Die Springerle bei mäßiger Wärme an einem zugfreien Ort ein bis zwei Tage trocknen lassen.

Vor dem Backen das Mehl von der Oberfläche abpinseln. Für die „Füßle“  der Springerle werden sie einzeln abgehoben und ihre Unterseite mit Wasser bestrichen. Dann bei 150° Ober- und Unterhitze 15 bis18 lang Minuten backen. Springerle kühl und in Blechdosen aufbewahren.

Vieles gehe beim Springerle-Backen dann aber auch nach Gefühl: so darf der Teig nicht zu bröselig, aber auch nicht zu feucht sein und das Mehl muss immer gesiebt sein, um zum Erfolg zu kommen. Und mit Hetze geht beim Springerle-Backen schon gar nichts.

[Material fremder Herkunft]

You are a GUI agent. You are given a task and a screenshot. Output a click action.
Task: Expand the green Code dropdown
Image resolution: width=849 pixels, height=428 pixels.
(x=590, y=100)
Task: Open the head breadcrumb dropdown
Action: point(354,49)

Das Springerle-Backen wird also auch ein Abenteuer: zu bröselig der Teig, der in den Backformen nicht hält, oder sich die typischen „Füßchen“ nicht bilden.

Letztlich sind aber Springerle nicht fürs Museum gedacht, sondern zum Genuss. Das geht mit Kaffee oder Tee genauso gut wie mit Rotwein…

 

 

 

 Königsklasse: Springerle so groß wie ein Bierdeckel.